*Source passage:*
Hosting API
The frontend extension contract. Where the
Provision API covers the backend Drush layer, this leaf
covers the Hostmaster half — the D7 hosting_* module suite that models
servers/platforms/sites as nodes, queues work as task nodes, and exposes the
drush hosting-* command surface. All of it is Drupal 7 running under the
webserver user, and — since these functions execute inside the Drush 8 fork
during dispatch — every line must stay parse- and runtime-safe on PHP 5.6.
Authoritative source is the *.api.php docblock set: hosting.api.php (root)
plus five per-module files — task/hosting_task.api.php,
alias/hosting_alias.api.php, quota/hosting_quota.api.php,
server/hosting_server.api.php, site/hosting_site.api.php. Trust these plus
the live *.module/*.drush.inc implementations, not older prose: several
hook names in the legacy docs are garbled (see
Hook-name corrections at the end).
Where a task actually runs
One hosting_task node → one backend provision-* invocation. The chain,
verified at source:
1. Frontend saves a hosting_task node (status queued).
2. cron → drush @hostmaster hosting-dispatch (dispatch.hosting.inc:16)
forks each due queue: drush @hostmaster hosting-<queue>
3. hosting-tasks worker (hosting_tasks_queue) forks per queued task node:
drush_invoke_process('@self','hosting-task',<nid>) (task/hosting_task.module:785)
4. drush_hosting_task(): (task.hosting.inc:189)
if task_info['provision_save']: provision-save re-exports the node as a
backend alias, after hosting_<type>_context_options() mutates it
(task.hosting.inc:197-208)
task_command = command | 'provision-' . task_type (task.hosting.inc:222-223)
provision_backend_invoke($alias, task_command, …) (task.hosting.inc:226)
5. Backend result rides the Drush backend channel back; frontend fires
post_hosting_<type>_task() / hosting_<type>_task_rollback()
(task.hosting.inc:259-264)
Every hook below plugs into one box of that chain.
Declaring a task type — hook_hosting_tasks()
This is the hook to add an Aegir UI task. It is not parameterised by object:
the single hook is hook_hosting_tasks()
(task/hosting_task.api.php:42), aggregated by
hosting_available_tasks() through
module_invoke_all('hosting_tasks') + drupal_alter('hosting_tasks', …)
(task/hosting_task.module:885-902). The object token is an array key, not
part of the function name:
/**
* Implements hook_hosting_tasks().
*/
function mymodule_hosting_tasks() {
$tasks = array();
$tasks['site']['mytask'] = array(
'title' => t('My custom task'),
'description' => t('Run the custom thing on a site.'),
'weight' => 5,
// Omit 'command' to default to provision-mytask; set it to override.

*Dataset content:*
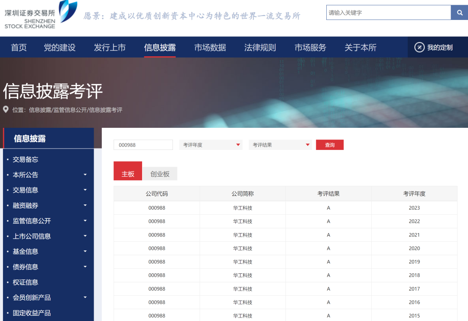468x321 pixels.
Task: Click the location pin icon in breadcrumb
Action: pos(6,110)
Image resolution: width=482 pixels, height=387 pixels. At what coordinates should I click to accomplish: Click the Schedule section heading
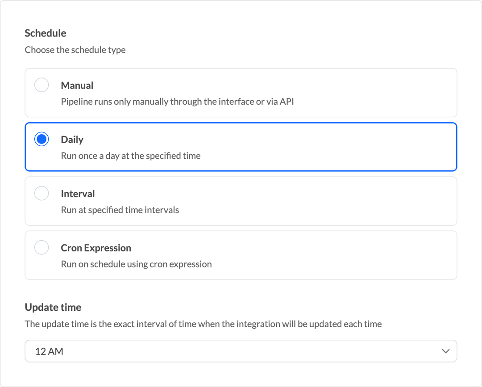pos(46,33)
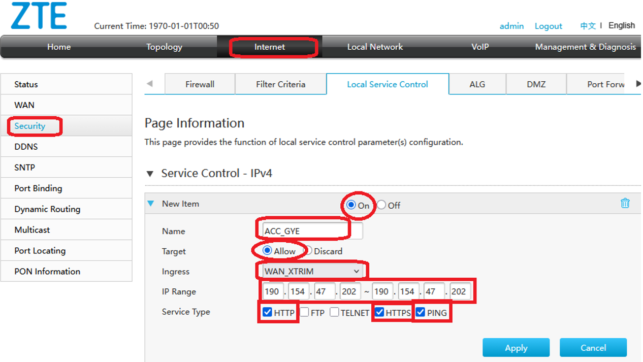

*Task set:*
A - Transcribe the Hosting API documentation starting with "forks each due" and going on through "(task.hosting.inc:197-208)".
B - Go on with the Hosting API documentation from the point where it stops.

*Exercise results:*
A -
forks each due queue: drush @hostmaster hosting-<queue>
3. hosting-tasks worker (hosting_tasks_queue) forks per queued task node:
drush_invoke_process('@self','hosting-task',<nid>) (task/hosting_task.module:785)
4. drush_hosting_task(): (task.hosting.inc:189)
if task_info['provision_save']: provision-save re-exports the node as a
backend alias, after hosting_<type>_context_options() mutates it
(task.hosting.inc:197-208)

B -
'command' => 'provision-mytask',
'dialog' => TRUE, // Show a confirm form before running.
// 'hidden' => TRUE, // Runnable but not shown in the UI.
// 'access callback' => 'user_access', // Default: hosting_task_menu_access.
// 'provision_save' => TRUE, // provision-save before running (see below).
);
return $tasks;
}
The outer key (site) is the entity type the task operates on — site,
platform or server. The inner key (mytask) is the task type. Defined keys
(task/hosting_task.api.php:21-37):
| Key | Meaning |
|---|---|
title |
Required. Human label in task lists. |
command |
Drush command to run. Default: provision-<tasktype> (task.hosting.inc:222). |
description |
Long description on the confirm form. |
weight |
Ordering in the task dropdown. |
dialog |
TRUE → show a confirmation dialog before executing. |
hidden |
TRUE → runnable by the frontend but not shown as a UI button. |
access callback |
Access gate; defaults to hosting_task_menu_access. |
provision_save |
TRUE → run provision-save (re-export the node as a backend context) before the task. Used by install/verify/import. Pair with hook_hosting_TASK_OBJECT_context_options(). |
Adding the task confirm-form fields is a separate hook — hosting_task_<TASKTYPE>_form($node) (and its _form_validate), built as hosting_task_<tasktype>_form at task/hosting_task.module:619. It is keyed by task type, not object (task/hosting_task.api.php:82,94).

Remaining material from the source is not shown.